◆ Exercise brief
Type the entries out again exactly as they read, but leave every picture behind.

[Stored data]
******************************
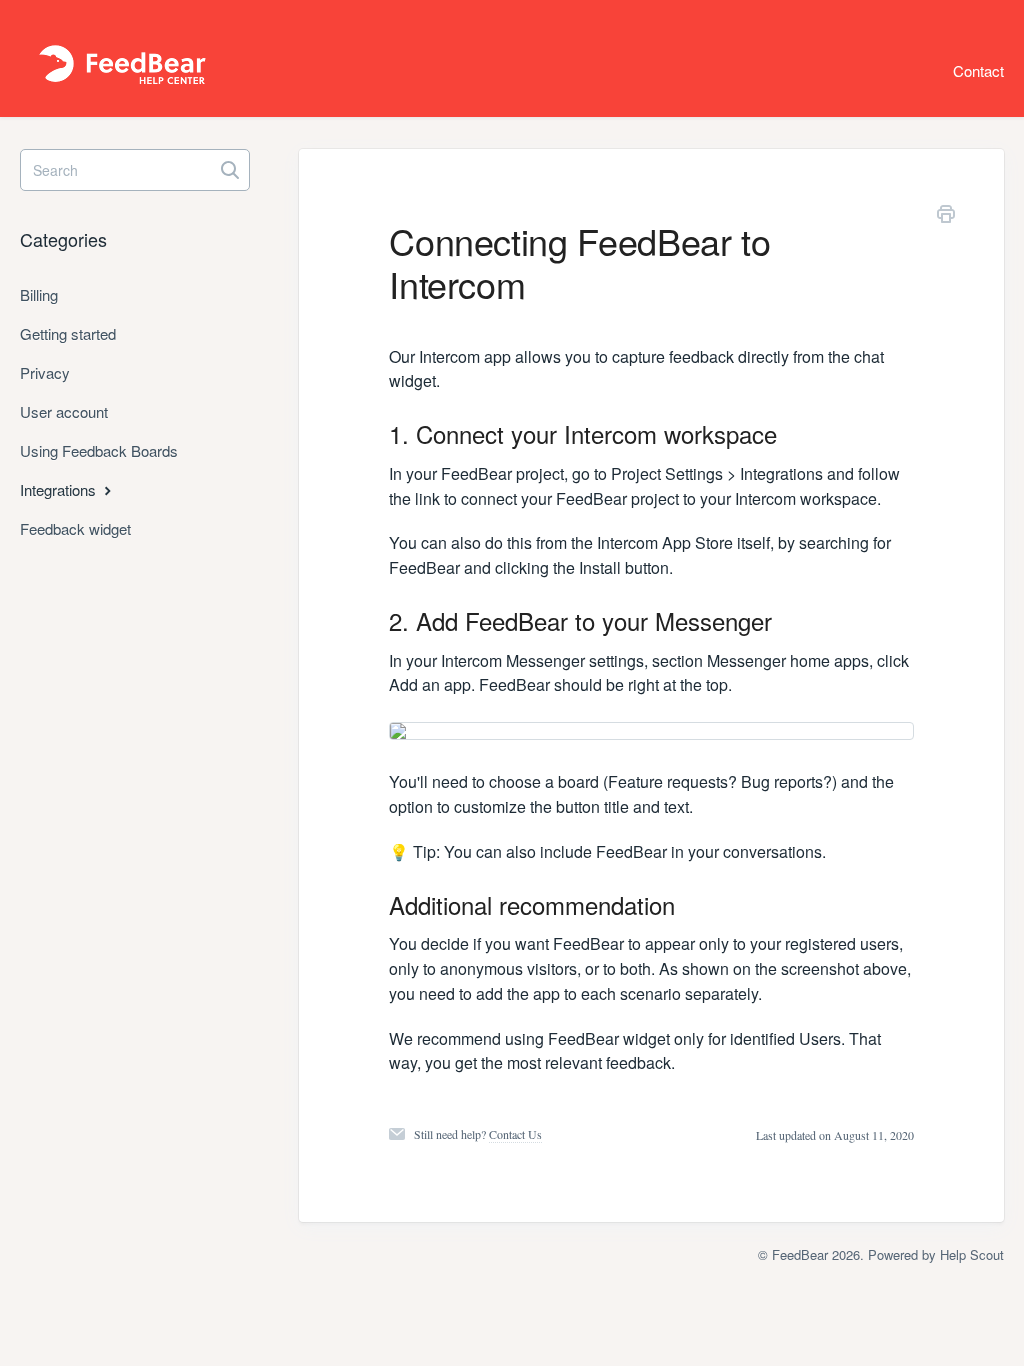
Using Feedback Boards (99, 450)
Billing (39, 294)
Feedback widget (75, 528)
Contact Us (515, 1134)
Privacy (45, 372)
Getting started (68, 333)
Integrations (60, 489)
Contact (978, 70)
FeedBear (800, 1254)
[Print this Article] (946, 217)
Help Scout (972, 1254)
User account (64, 411)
******************************
◆ Your response
Using Feedback Boards (99, 450)
Billing (39, 294)
Feedback widget (75, 528)
Contact Us (515, 1134)
Privacy (45, 372)
Getting started (68, 333)
Integrations (60, 489)
Contact (978, 70)
FeedBear (800, 1254)
[Print this Article] (946, 217)
Help Scout (972, 1254)
User account (64, 411)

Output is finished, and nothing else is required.